[[ EXTRACTED INFORMATION, beginning ]]

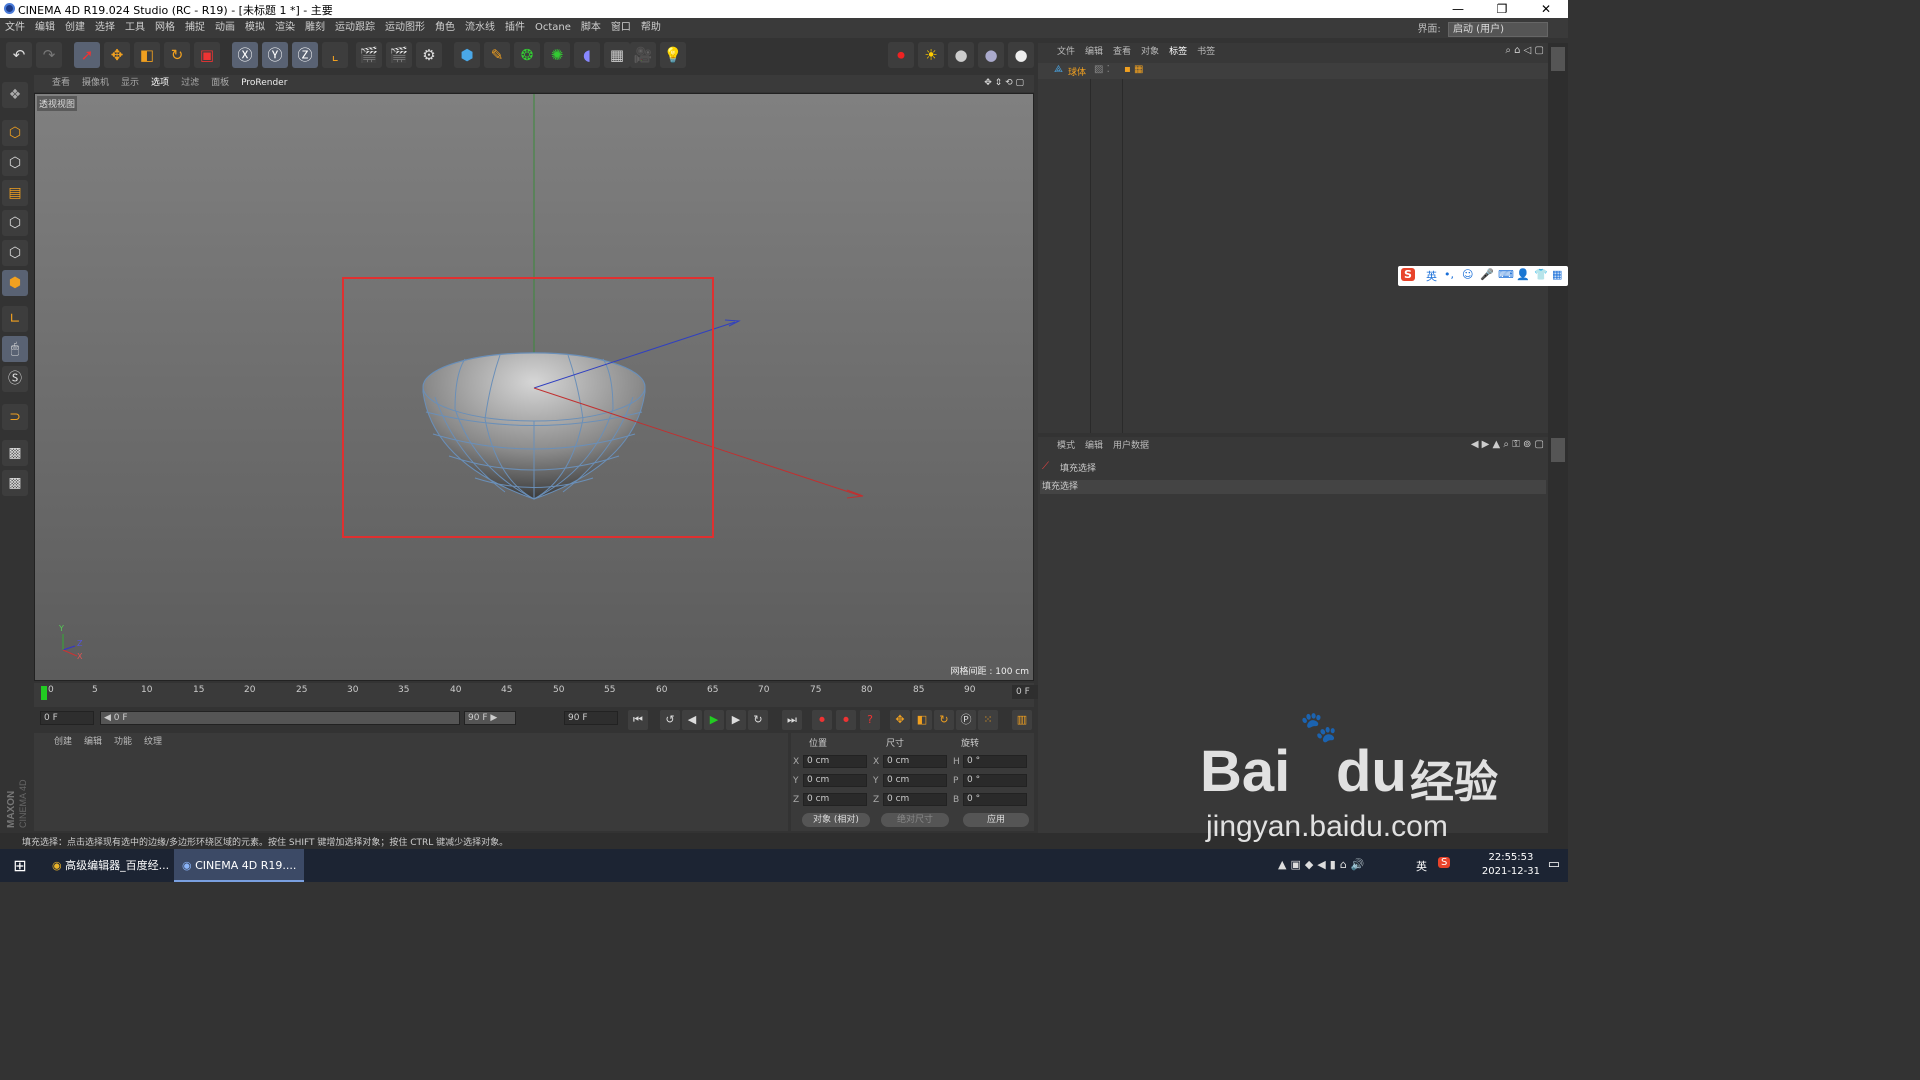 The height and width of the screenshot is (1080, 1920). Describe the element at coordinates (1324, 864) in the screenshot. I see `system-tray-icons: ▲▣◆◀▮⌂🔊` at that location.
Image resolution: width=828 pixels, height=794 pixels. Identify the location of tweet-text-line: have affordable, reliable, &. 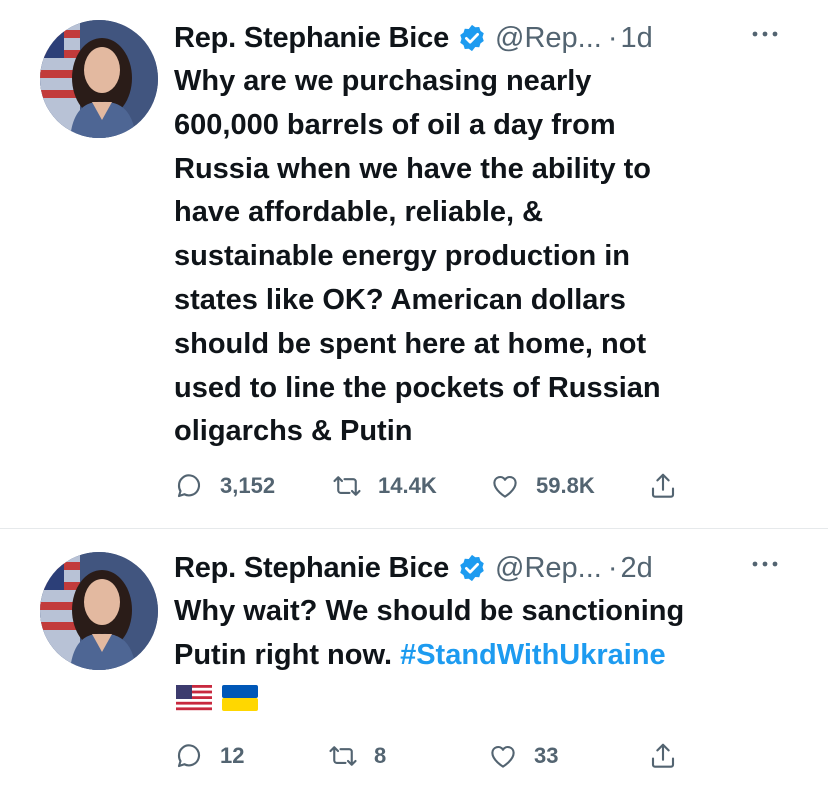
(359, 212).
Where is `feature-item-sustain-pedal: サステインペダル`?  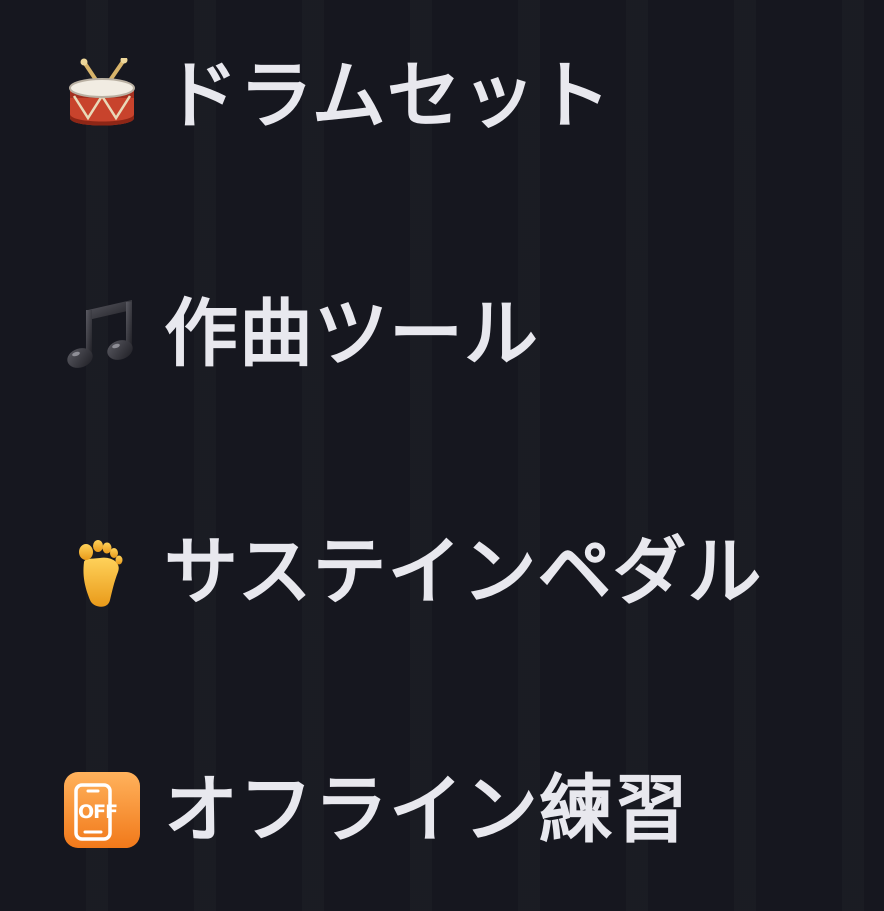 feature-item-sustain-pedal: サステインペダル is located at coordinates (462, 572).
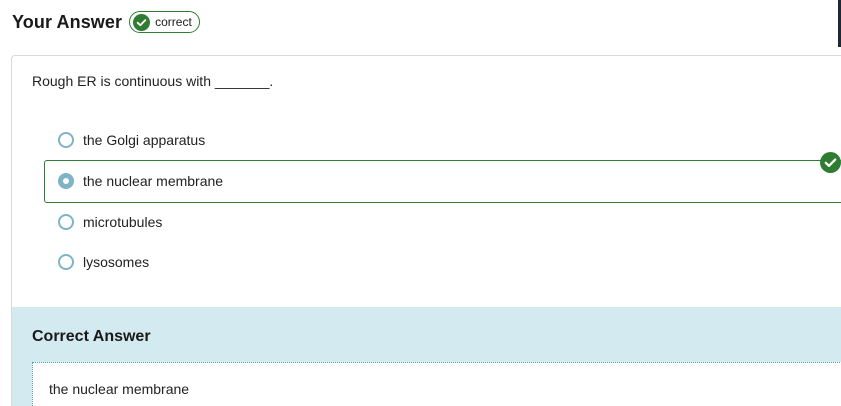  I want to click on correct-answer-box: the nuclear membrane, so click(436, 384).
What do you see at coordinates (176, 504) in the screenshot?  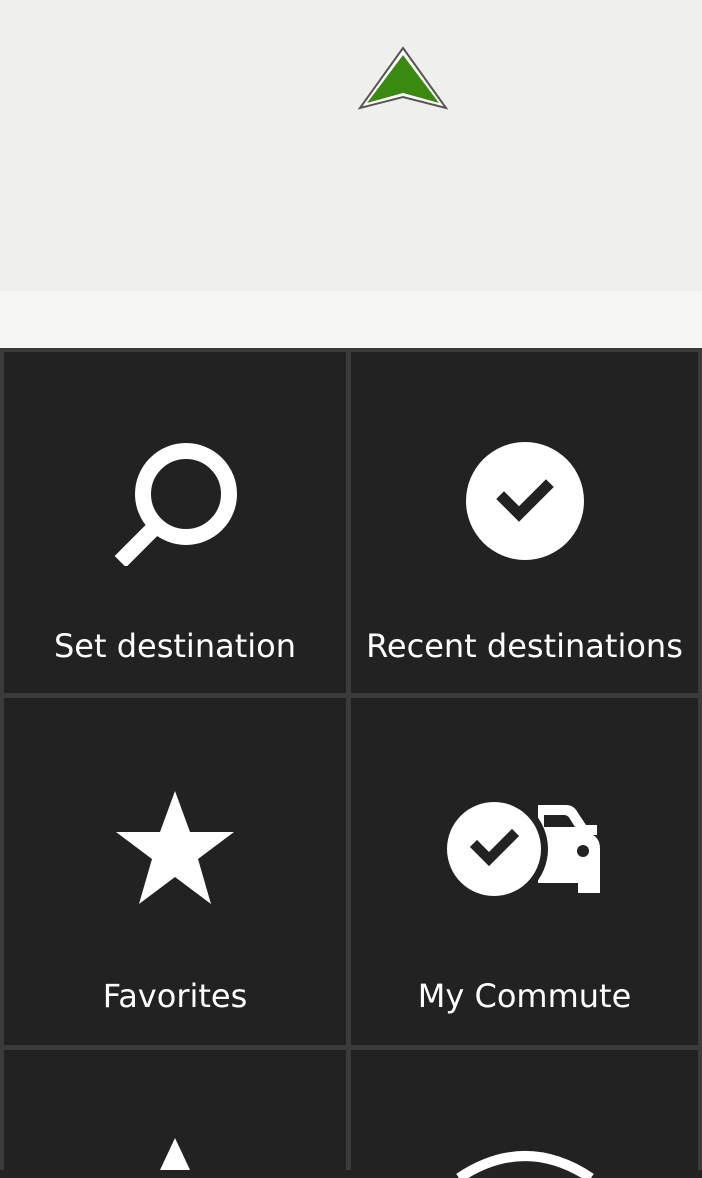 I see `search-icon` at bounding box center [176, 504].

[[ EXTRACTED INFORMATION, end ]]

◆ **EXERCISE DETAILS**
Repeat the lines from the very first one through the line containing "(359, 212).", including both ends, and leave the pictures out of your answer.

◆ **EXERCISE RESPONSE**
 The height and width of the screenshot is (1080, 1920). Describe the element at coordinates (1324, 864) in the screenshot. I see `system-tray-icons: ▲▣◆◀▮⌂🔊` at that location.
Image resolution: width=828 pixels, height=794 pixels. Identify the location of tweet-text-line: have affordable, reliable, &. 
(359, 212).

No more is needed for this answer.